Con il ricorso si chiedeva l’annullamento dell’interdittiva antimafia per l’ippodromo emessa dal prefetto di Palermo, Antonella De Miro, due anni fa. La struttura rimane chiusa per infiltrazioni mafiose, come accertato nelle indagini dei carabinieri del nucleo investigativo.
Tar, l’ippodromo di Palermo resta chiuso: confermate le infiltrazioni mafiose
Secondo i giudici amministrativi l’interdittiva antimafia “offre una ricostruzione storica volta a delineare il risalente e costante interesse dell’associazione mafiosa rispetto all’ippodromo di Palermo, su cui si sono concentrati gli interessi delle famiglie dei mandamenti di San Lorenzo e Tommaso Natale“.

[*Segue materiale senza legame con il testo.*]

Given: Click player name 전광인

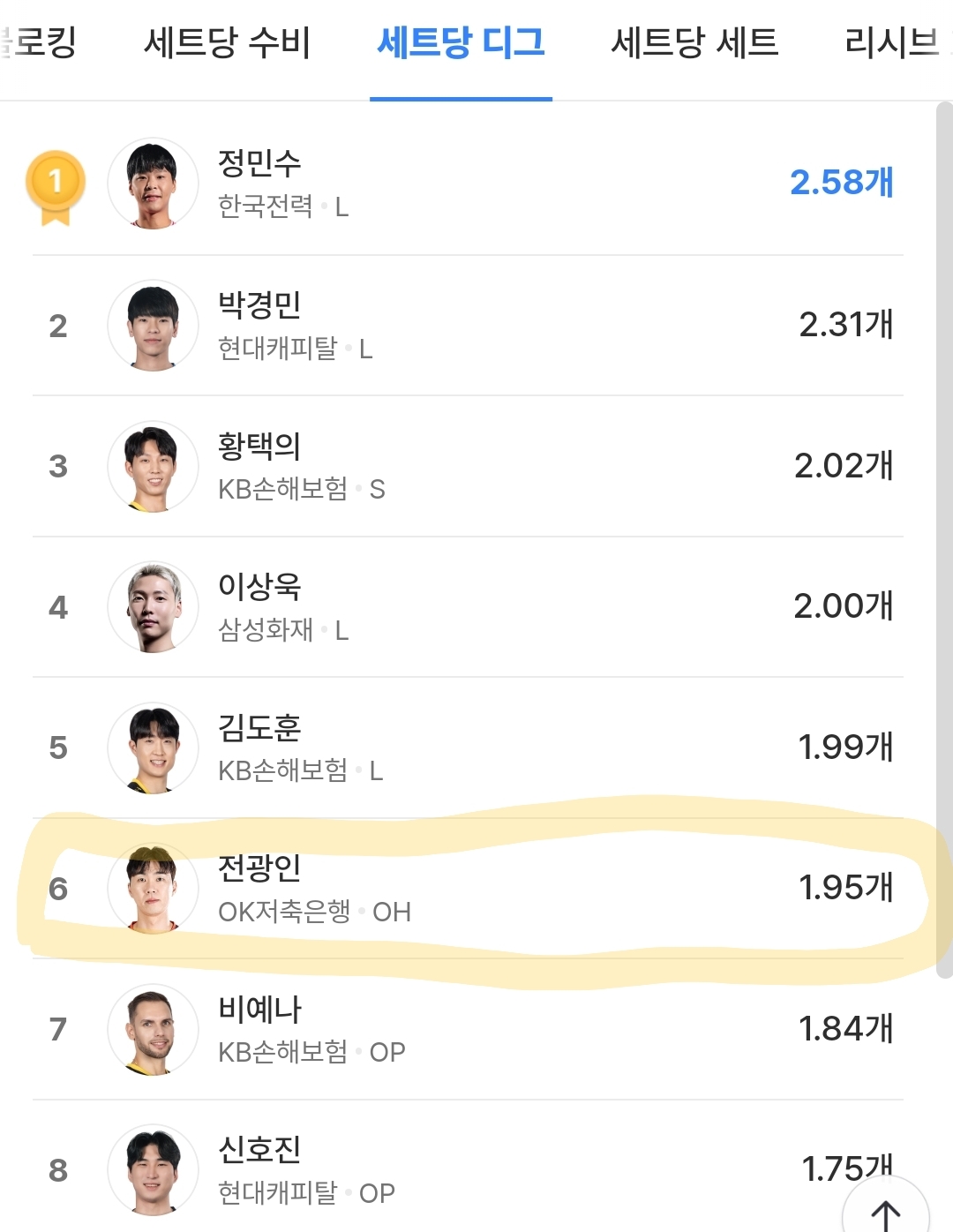Looking at the screenshot, I should coord(259,868).
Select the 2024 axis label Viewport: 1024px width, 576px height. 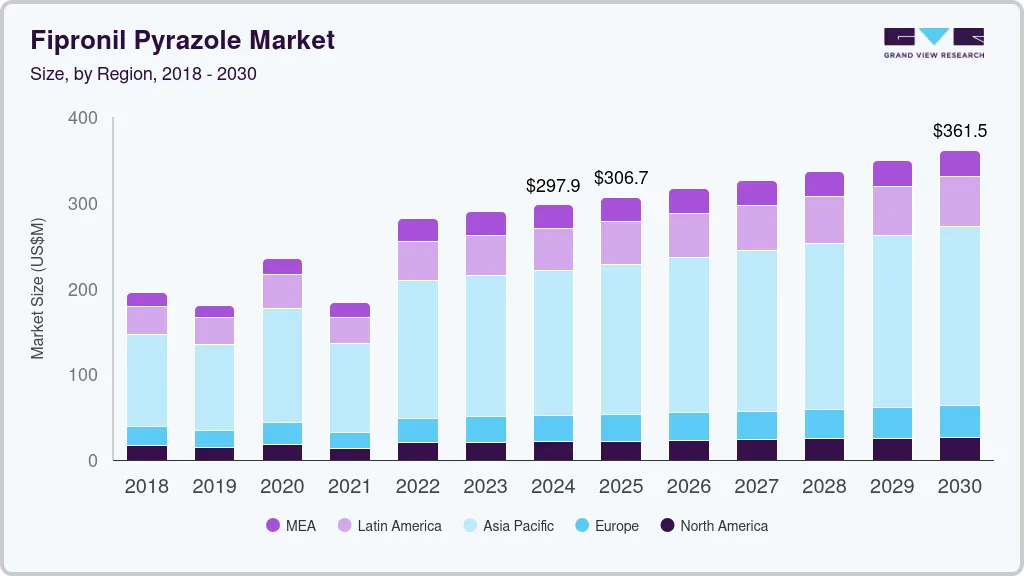click(553, 487)
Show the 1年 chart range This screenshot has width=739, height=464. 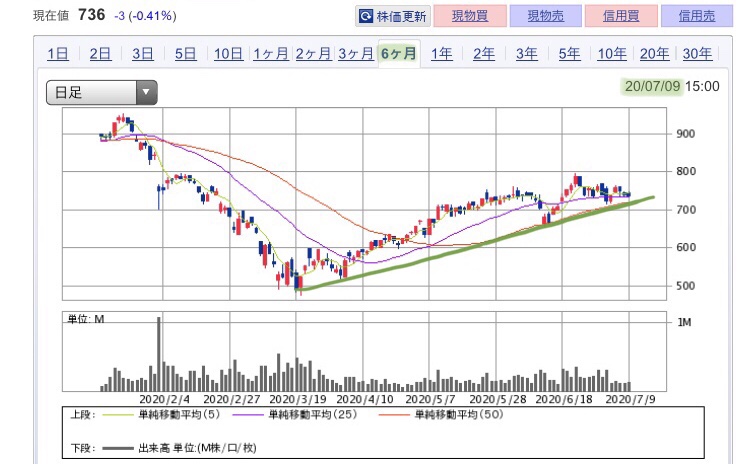[x=441, y=54]
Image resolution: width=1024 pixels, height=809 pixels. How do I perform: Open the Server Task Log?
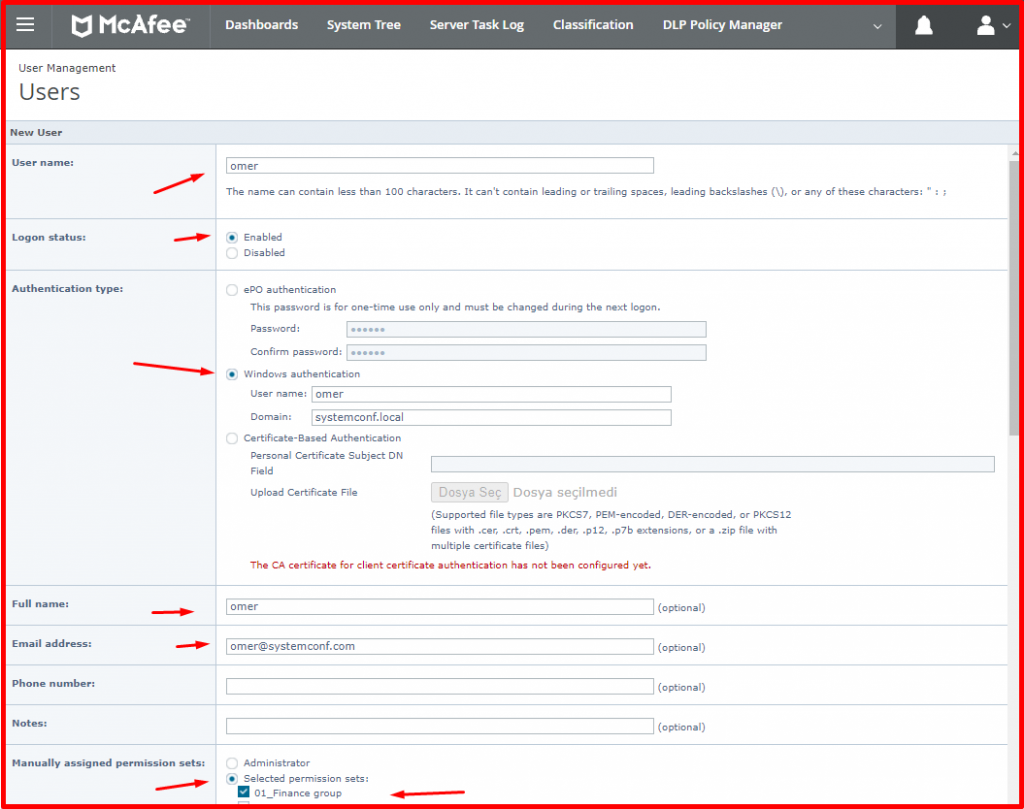click(477, 24)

La situazione, quindi, sembra essere diversa da quella prospettata dalla società che ha presentato il ricorso. “Il quadro istruttorio esaminato e valutato presenza molteplici elementi comprovanti non soltanto la sussistenza di tentativi di infiltrazione mafiosa nella gestione dell’Ippodromo – si legge nella sentenza riportata da Gds.it – ma addirittura comprovanti la presenza di cosa nostra nella medesima gestione dell’attività, come dichiarato dal gip del Tribunale nell’ordinanza di custodia cautelare del dicembre del 2017″.
I carabinieri, nel corso dell’operazione Talea, avevano arrestato 25 persone. In quell’occasione dalle indagini era emerso l’interesse di cosa nostra nella gestione delle corse all’ippodromo. Secondo quanto accertato dai carabinieri, corse e scommesse sarebbero state pilotate. In questo modo l’organizzazione mafiosa riusciva a reperire liquidità economica.
Un referente si occupava del controllo dell’ippodromo. La stessa persona si impegnava a versare, mensilmente, una somma di denaro destinata alla cassa della famiglia mafiosa di Resuttana. Da qui l’interdittiva antimafia del prefetto che ha retto anche davanti ai giudici del Tar.